As contributions across the board drop sharply, WHO Director General Tedros Adhanom Ghebreyesus stated on Thursday that the organization is experiencing “the greatest disruption to global health financing in memory.”
The crisis grew more severe after the US, the organization’s former largest financier, abruptly stepped down in January, alleging that the health organization had handled the COVID-19 pandemic and other global health crises.

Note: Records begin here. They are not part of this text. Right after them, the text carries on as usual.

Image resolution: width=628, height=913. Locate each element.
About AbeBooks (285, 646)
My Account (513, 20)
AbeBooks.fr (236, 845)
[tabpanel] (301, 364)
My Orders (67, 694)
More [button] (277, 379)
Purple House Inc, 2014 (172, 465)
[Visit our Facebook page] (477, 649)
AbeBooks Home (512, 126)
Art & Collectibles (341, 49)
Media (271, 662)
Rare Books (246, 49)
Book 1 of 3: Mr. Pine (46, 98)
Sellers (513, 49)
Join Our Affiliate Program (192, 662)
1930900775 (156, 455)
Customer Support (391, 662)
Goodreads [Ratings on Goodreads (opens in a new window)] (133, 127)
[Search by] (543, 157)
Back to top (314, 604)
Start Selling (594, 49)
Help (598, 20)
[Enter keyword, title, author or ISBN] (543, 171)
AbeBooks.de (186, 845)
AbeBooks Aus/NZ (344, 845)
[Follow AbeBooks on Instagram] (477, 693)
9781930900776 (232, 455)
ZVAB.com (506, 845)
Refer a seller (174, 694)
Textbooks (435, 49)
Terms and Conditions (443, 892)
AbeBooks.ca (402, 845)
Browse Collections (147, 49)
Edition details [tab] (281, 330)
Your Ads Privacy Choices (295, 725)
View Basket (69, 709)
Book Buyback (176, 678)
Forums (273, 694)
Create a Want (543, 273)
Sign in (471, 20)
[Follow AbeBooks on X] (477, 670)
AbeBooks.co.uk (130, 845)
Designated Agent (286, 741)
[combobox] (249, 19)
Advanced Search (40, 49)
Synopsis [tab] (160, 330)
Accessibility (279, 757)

Prior to now, the US had provided nearly a fifth of WHO’s budget.
In response, the WHO has updated its financial strategies, reducing its current spending, and proposing a budget cut of 21% for the years 2026-2027.
A significant staff reduction is described in an internal memo seen by Reuters, which ranges from $5.3 billion to $4.2 billion.
Tedros warned that cutting the budget will have a direct impact on healthcare systems around the world, especially in the most impoverished nations, saying, “It is of course very painful.”
cuts that are consistent across the board
The WHO intends to reduce costs at all levels of operation, including regional and country offices in Geneva. Some offices in wealthy countries may be completely shut down.
About 25% of the WHO’s salary budget is still unfunded over the next two years, according to Assistant Director General for Business Operations Raul Thomas. It’s too early to say how many positions will be lost because it would depend on staffing levels and locations.
Tedros cited deeper structural issues as a result of the US exit, which added pressure. Currently, the WHO relies on a select few nations to provide 80% of its budget through voluntary contributions. He argued that the organization needs to diversify its sources of funding to survive.
Tedros, who has not spoken directly with President Donald Trump, told reporters that he is still in contact with US officials and continues to provide them with information.